▶ What the task asks
Once you reach the line containing "Open the Añadir menu text in admin bar", reproduce it and every later line exactly, through the end of the data.

▶ Excerpted records
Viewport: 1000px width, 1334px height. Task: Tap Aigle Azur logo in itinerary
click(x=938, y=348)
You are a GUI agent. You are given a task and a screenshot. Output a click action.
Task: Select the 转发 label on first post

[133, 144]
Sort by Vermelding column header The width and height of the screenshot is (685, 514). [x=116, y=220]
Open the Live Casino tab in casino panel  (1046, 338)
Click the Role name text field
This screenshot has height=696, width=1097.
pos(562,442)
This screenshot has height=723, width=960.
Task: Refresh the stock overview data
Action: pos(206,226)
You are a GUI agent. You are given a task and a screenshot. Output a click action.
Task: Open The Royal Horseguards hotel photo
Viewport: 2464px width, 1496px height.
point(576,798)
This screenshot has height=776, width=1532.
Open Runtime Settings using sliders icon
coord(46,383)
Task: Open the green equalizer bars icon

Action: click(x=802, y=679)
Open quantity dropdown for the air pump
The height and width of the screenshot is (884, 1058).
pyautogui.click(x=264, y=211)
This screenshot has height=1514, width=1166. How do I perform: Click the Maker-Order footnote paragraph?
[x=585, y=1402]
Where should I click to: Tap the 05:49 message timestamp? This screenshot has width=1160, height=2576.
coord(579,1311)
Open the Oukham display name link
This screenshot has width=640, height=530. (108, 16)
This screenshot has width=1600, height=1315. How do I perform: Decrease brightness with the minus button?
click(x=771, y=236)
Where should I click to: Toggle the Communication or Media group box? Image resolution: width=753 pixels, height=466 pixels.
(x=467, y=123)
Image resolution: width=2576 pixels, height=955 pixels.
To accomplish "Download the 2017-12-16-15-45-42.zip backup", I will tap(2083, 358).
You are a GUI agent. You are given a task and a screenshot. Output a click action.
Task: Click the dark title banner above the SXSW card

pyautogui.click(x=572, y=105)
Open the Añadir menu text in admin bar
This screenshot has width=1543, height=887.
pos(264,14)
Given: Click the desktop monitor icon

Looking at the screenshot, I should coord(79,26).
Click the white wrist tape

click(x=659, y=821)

▶ Task solution
Open the Añadir menu text in admin bar
This screenshot has width=1543, height=887.
pos(264,14)
Given: Click the desktop monitor icon

Looking at the screenshot, I should coord(79,26).
Click the white wrist tape

click(x=659, y=821)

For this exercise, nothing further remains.